*What the task requires*. Arrange the records below as a numbered list, one line per item, with blank lines skipped and the pictures left out.

• • •

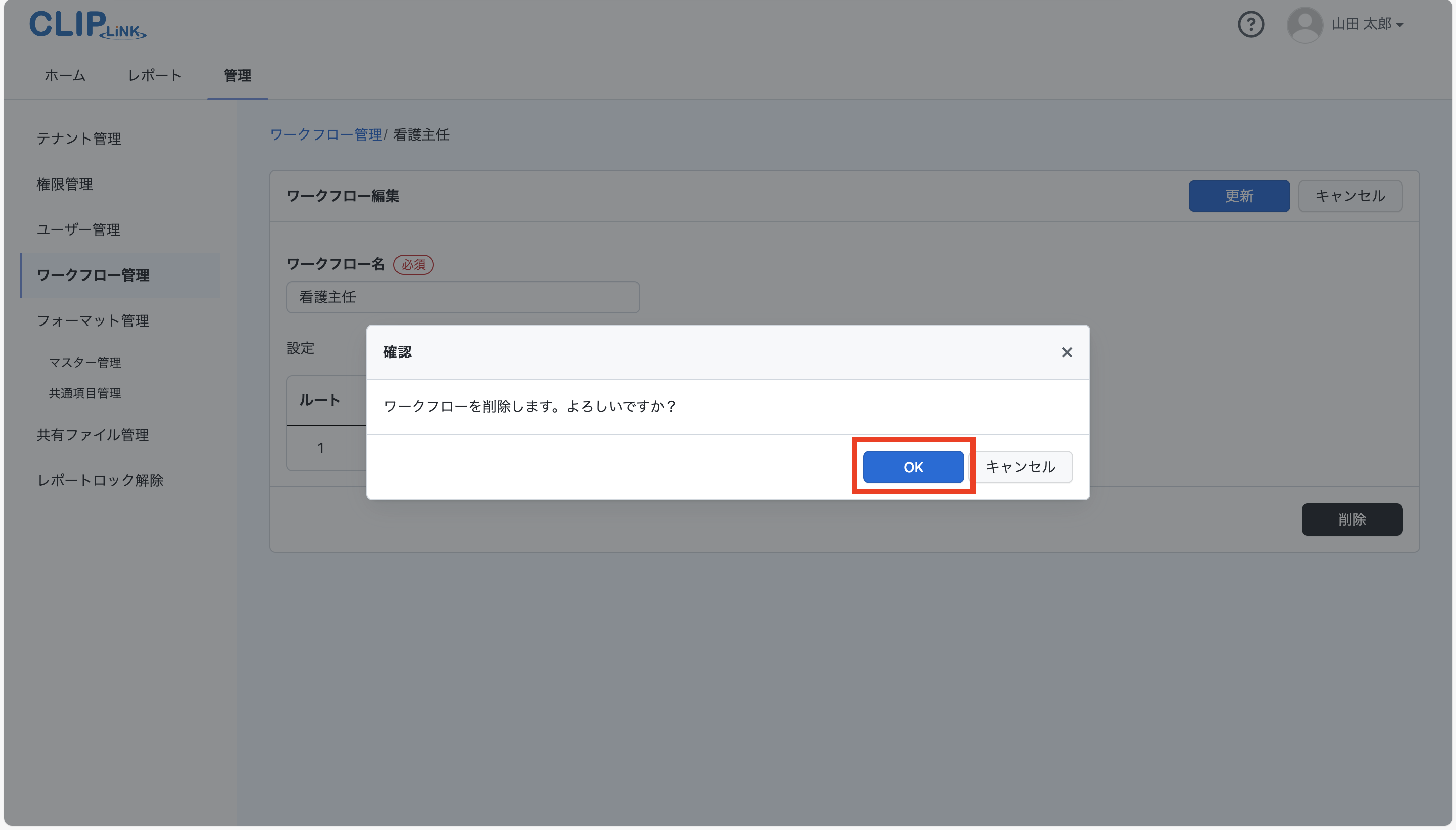Image resolution: width=1456 pixels, height=830 pixels.
Task: Expand フォーマット管理 in the sidebar
Action: [93, 320]
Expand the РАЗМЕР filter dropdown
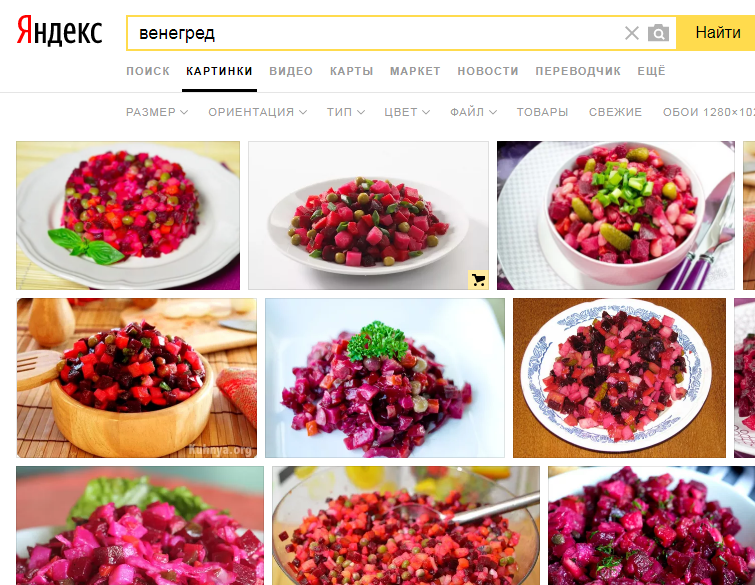The height and width of the screenshot is (585, 755). pos(157,112)
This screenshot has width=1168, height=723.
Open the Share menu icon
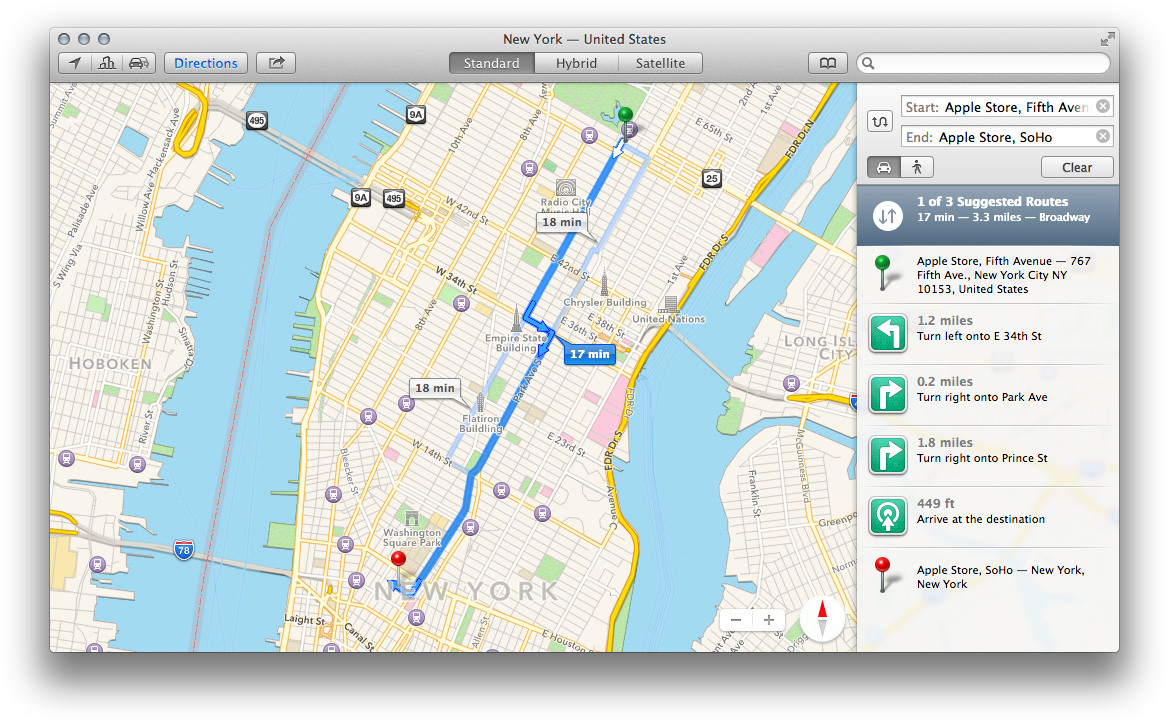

• • •

*Completed exercise*.
1. Image resolution: width=1456 pixels, height=830 pixels.
2. Task: Expand フォーマット管理 in the sidebar
3. Action: [93, 320]
4. Expand the РАЗМЕР filter dropdown
5. The height and width of the screenshot is (585, 755). pos(157,112)
6. This screenshot has width=1168, height=723.
7. Open the Share menu icon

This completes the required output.